「あなたは、誰のために歌うの?」
「え…?」
城の中を歩いていた星羅の背後から、見知らぬ声が聞こえ、後ろを振り返った。
それはデジャブ?
「誰…?」
星羅の背後に立っていたは一人の女。
フードを深く被って、いかにも怪しい佇まいから、妃候補でない事は容易に想像できた。
「天師教のため?」
その女は当たり前のようにそう尋ねた。まるで全てを知っているかのように。
「誰なの。答えて。」
さすがいつも冷静な星羅は、簡単にうろたえたりしない。
しかし星羅は警戒し、それ以外の言葉は発しようとはしなかった。
「天音…動くわよ。」
しかしその女は、星羅の質問には答えずに、どんどん話を進める。しまいには、その名前を簡単に口に出してみせた。

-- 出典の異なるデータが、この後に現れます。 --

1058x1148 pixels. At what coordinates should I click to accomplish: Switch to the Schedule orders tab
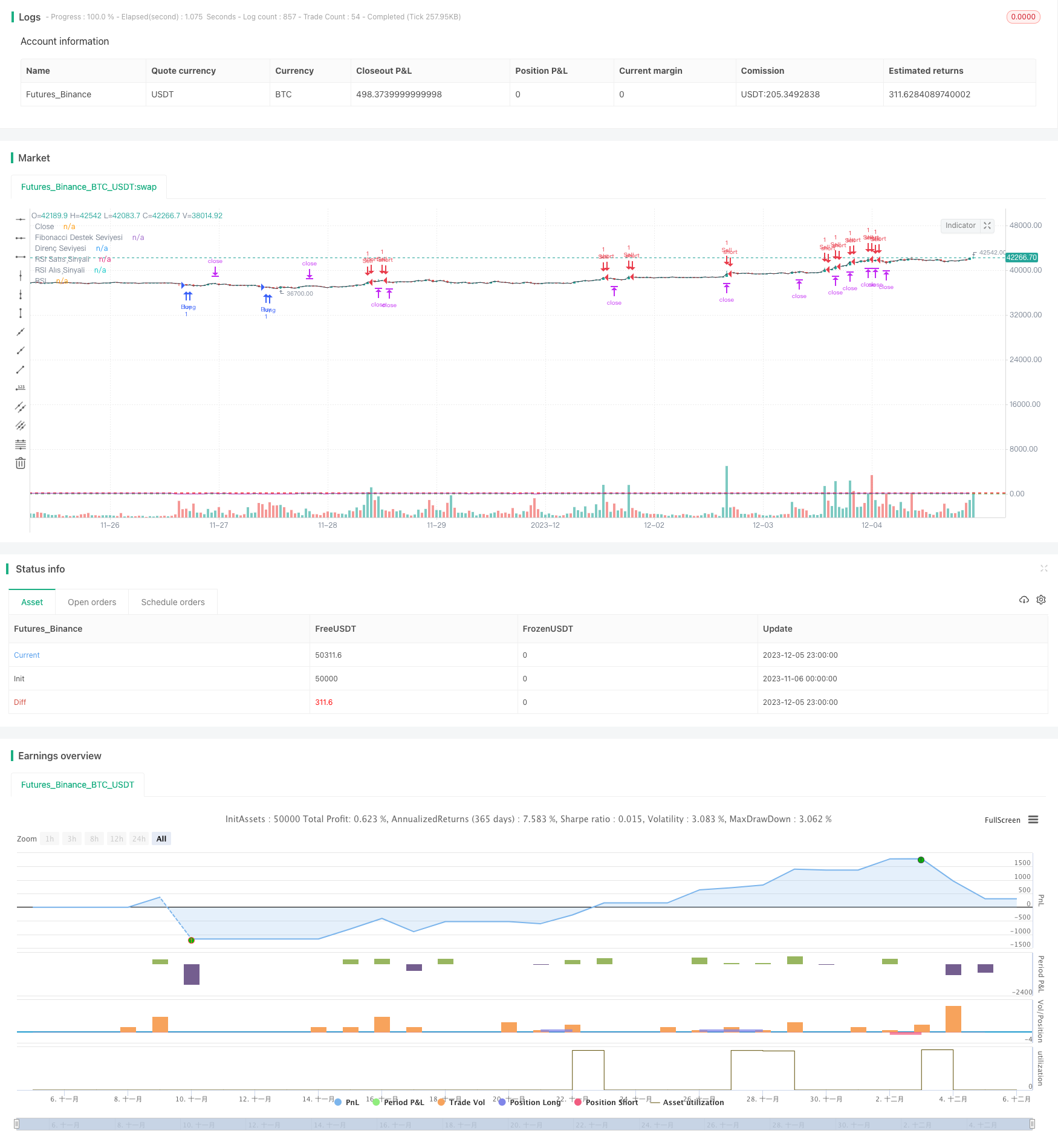tap(173, 602)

まるで自分が、何者かわかってるでしょう?といわんばかりに。
「あなた、能力者ね。」
そして星羅は確信していた。
「能力者ね…。そう呼ばれる事もあるけど、私はあなたと同じよ星羅。」
全てをお見通しのその女はもちろん、星羅の名も知っていた。
そう彼女は全て全てを知っている。
「天音、面白いでしょ?」
「…。」
何を言っても無駄だと思ったのか、星羅は口を固く閉ざした。
「そんなに身構えなくても、取って食ったりしないから、安心して。あ、あなたにも教えてあげなきゃね。」
星羅は警戒したまま、その女をじっと見つめていた。
掴み所のないこの女と、まともに取り合っていいものか…と…。
「今日あなたの思い人に会えるわよ。」
「え…?」
彼女はどこか面白そうに、少しだけ口端を上げる。しかし、その目は全く笑ってはいないのが、不気味さを醸し出している。
しかし、星羅には彼女が何を言いたいのか、その言葉の真意は何なのかは分からない。
「…反乱はどうやったら止まると思う?星羅。」
「…何が言いたいの?」
脈絡のない彼女の問いに、星羅は耐えきれず、眉をひそめるばかり。
「答えが知りたければ、今日の授業の後、町の入り口に来ることね。」
そう言ってその女は星羅に背を向けて、去って行った。